The parent package will execute a child package two times in parallel to show that there are no issues with parallel running.

The Sequence Container labelled ‘Start’ is purely a placeholder and contains no sub-tasks.

The two parallel Sequence Containers each contain a call to the child package and a script task to message box out the result. Message boxes clearly are not the best thing in an SSIS package, but they suit our purposes for this demo.

Against each Sequence Container I set up two variables, one as a parameter value to pass to the child package and another to store the result coming back. To show that the parameter value passed down is consumed correctly each container is given a different value as shown in the screenshots below.

Sequence 1 Variables

Sequence 2 Variables


The code to show the message box containing the resultant value is shown below. Don’t forget to add ‘User::Result’ as a read only variable for the script task.

public void Main()
    // display result in a message box

    // return success as the task result
    Dts.TaskResult = (int)ScriptResults.Success;


Before we can set up the task to execute the child package we first need to create the child package.

The child package simply consists of two script tasks. The first to create a resultant value from the parent parameter value and the second to sleep for 5 seconds to show parallel running.

Child Package


In order to access the parent parameter value we need to set up package configuration on the child package. To do this, firstly create a variable on the child package to hold the parent value.

Child Package Variables


Secondly, right click anywhere on the background of the child package and select ‘Package Configurations…’.

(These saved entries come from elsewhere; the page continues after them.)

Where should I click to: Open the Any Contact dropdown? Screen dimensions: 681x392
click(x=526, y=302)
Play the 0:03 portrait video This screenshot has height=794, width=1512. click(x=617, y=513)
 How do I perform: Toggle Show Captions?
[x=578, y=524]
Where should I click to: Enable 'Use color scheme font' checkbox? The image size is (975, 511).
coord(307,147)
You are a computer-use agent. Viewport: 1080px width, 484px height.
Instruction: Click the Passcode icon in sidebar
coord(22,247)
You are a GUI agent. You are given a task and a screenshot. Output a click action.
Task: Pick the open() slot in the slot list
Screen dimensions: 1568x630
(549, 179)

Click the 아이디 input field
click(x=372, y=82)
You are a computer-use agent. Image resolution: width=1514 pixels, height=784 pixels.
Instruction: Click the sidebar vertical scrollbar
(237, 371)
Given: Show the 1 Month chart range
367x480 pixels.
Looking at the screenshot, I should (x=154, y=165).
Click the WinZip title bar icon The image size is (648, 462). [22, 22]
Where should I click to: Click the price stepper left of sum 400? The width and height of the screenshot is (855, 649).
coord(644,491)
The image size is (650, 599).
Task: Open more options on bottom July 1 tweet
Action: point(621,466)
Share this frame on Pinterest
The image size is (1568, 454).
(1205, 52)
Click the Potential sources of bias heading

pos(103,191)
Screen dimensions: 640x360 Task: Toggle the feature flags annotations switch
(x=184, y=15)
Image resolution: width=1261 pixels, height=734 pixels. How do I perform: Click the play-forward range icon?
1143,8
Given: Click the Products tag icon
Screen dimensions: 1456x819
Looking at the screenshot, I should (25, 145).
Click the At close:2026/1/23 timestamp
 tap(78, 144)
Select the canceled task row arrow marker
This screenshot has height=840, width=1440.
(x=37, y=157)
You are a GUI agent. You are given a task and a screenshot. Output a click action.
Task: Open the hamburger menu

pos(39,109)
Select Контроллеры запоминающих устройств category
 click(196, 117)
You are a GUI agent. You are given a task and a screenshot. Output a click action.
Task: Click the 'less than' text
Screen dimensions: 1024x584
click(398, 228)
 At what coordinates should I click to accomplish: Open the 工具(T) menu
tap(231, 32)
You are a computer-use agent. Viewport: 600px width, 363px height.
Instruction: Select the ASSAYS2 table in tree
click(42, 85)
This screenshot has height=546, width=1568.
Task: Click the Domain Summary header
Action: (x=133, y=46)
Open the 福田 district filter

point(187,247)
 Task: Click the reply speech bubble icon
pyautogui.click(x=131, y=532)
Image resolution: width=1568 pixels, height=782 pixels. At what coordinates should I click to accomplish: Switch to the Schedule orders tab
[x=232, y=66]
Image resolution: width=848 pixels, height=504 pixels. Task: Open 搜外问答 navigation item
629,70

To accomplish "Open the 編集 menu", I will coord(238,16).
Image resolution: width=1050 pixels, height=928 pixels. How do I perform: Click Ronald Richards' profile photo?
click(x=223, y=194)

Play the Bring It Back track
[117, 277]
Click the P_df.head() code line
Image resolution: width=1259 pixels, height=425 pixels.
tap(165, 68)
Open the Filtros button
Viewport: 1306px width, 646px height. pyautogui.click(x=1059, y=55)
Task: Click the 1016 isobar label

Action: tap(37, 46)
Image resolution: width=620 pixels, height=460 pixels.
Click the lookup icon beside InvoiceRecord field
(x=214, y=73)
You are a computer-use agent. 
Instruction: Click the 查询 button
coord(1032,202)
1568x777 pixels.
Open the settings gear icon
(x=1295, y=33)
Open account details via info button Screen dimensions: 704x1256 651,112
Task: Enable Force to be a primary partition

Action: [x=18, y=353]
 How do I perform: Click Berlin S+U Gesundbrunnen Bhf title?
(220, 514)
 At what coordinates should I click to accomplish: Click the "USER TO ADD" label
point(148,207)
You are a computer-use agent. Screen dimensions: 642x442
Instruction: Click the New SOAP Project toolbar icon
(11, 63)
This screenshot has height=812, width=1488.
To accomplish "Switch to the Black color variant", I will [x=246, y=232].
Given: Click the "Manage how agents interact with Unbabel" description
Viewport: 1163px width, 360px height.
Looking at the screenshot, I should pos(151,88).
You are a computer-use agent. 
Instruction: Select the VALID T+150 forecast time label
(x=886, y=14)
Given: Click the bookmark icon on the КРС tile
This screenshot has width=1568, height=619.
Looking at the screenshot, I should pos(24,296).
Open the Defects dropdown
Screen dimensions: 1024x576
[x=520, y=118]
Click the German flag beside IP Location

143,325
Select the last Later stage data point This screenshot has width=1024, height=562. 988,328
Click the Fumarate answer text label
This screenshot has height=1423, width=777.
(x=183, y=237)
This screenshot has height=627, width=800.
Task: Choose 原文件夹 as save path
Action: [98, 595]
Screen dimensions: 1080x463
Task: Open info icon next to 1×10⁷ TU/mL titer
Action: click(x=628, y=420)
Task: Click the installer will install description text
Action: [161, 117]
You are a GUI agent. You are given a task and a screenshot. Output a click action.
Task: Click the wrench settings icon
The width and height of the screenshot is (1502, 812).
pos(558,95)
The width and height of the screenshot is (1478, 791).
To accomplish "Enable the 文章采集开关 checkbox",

Tick the check box labelled ‘Enable package configurations’.

Click ‘Add…’ to add a new configuration item which will pop up the Package Configuration Wizard as per the screenshot below.

Package Configuration Wizard Step 1


Select ‘Parent package variable’ as the configuration type.

For ‘Parent variable’ simply enter the name and not the full path of the parent variable, ‘ParameterValue’. By not entering the path, the variable is searched for initially in the scope of the task calling the child package and if not found, then upwards from there. Since we want to reuse the child task it is important that a full path is not specified so that we can pick up the value from wherever the child task is called from.

Click ‘Next >’.

Now we need to assign the parent value to a property within the child package. Select the ‘Value’ property of the variable we created earlier called ‘ParentParameterValue’ as per the screenshot below.

Package Configuration Wizard Step 2


Click ‘Next >’.

Finally, give the configuration a name as per the screenshot below. Again, I’ve chosen ‘ParentParameterValue’.

Package Configuration Wizard Step 3


Finally, click ‘Finish’ and then ‘Close’.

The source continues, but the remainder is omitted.